Learn About First Time Home Buyer Grants 

When individuals think of financial assistance, they may think of the federal government. However, there are not many first-time home buyer grants available at the national level. Instead, prospective buyers usually need to contact their local or state governments to learn about housing options in their areas. 

Furthermore, keep in mind that different types of first-time home buyer down payment assistance grants and other forms of help may only be available to certain groups of people. This is especially true for grant programs that are funded by independent organizations, such as nonprofits. For example, the PenFed Foundation sponsors the Dream Makers program, a funding opportunity for military members. 

Through this program, veterans and servicemembers can receive matching grants that help them afford the down payment and closing costs associated with their homes. In order to qualify, applicants must:

  • Currently serve in active duty, be a veteran or a member of the National Guard or Reserve. 
  • Be purchasing homes for the first time, have not owned their own homes within the previous three years or lost their previous homes due to a disaster or divorce. 
  • Have household gross yearly incomes that are at or less than 80 percent of the median income for where they live. 
  • Be preapproved for loans and be able to provide letters of proof. 

About First Time Home Buyer Programs and Loans 

Even if you are not a veteran, there may be home buying assistance programs you can receive benefits through. In fact, the U.S. Department of Housing and Urban Development’s (HUD) Good Neighbor Next Door initiative provides financial benefits to teachers, emergency medical technicians (EMTs), firefighters and police officers. 

While Good Neighbor Next Door is not specifically available for first-time buyers, this program can help qualifying applicants who have never owned their own home before. With this program, HUD makes it possible for prospective buyers to obtain foreclosed properties it has obtained. 

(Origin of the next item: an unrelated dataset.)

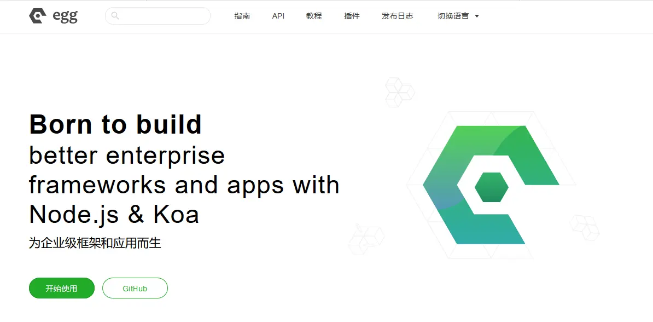Go to the API navigation link
This screenshot has height=322, width=653.
click(278, 16)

Eligible families can then place bids on the properties that are being auctioned off. If the households’ bids are accepted, they can purchase the homes for half their listing prices. In exchange, families need to commit to living at the property for a minimum of 36 months. 

There are also various homeowner loans that are available to first-time buyers. Some of these include: 

  • Federal Housing Administration (FHA) loans. These loans make it more cost-effective for households to purchase properties. Generally, you do need a high credit score to qualify for an FHA loan. 
  • VA loans. VA loans are established in relation to the U.S. Department of Veterans Affairs (VA). There are two main types of VA loans you can receive. The first is where the VA acts as the lender you borrow from. The second type is when the VA guarantees a portion of your loan, which you obtain from a third-party lender. 
  • USDA loans. The U.S. Department of Agriculture (USDA) also offers loans to home buyers in rural areas. To qualify, applicants must live in an approved area and meet the program’s income requirements. This option is also available to buyers who have previously owned homes. 

About the Good Neighbor Next Door Program

What is the first time home buyer tax credit?

The first-time home buyer tax credit refers to a benefit that was introduced in 2008. President Obama made this tax provision available under the Housing and Economic Recovery Act (HERA) that was passed that year. To offset the housing crisis, the federal government offered major tax benefits to individuals who purchased homes until the tax expired at the end of April 2010.

If you buy a home today, this means you will not receive a tax credit. However, if you purchased a home during the time when the credit was available, you may be able to collect the credit if you have not yet already. Since a tax credit is not available now, you should look for other grant and loan options to help you save money when buying a house. 

Tips to Afford Your First Time Home Buyer Down Payment 

For new buyers, one of the most intimidating aspects of purchasing a house is making sure you have the down payment you need. A down payment on a house refers to the portion of the price you owe to purchase the home. Many sources recommend first-time buyers put down at least 20 percent in their down payment.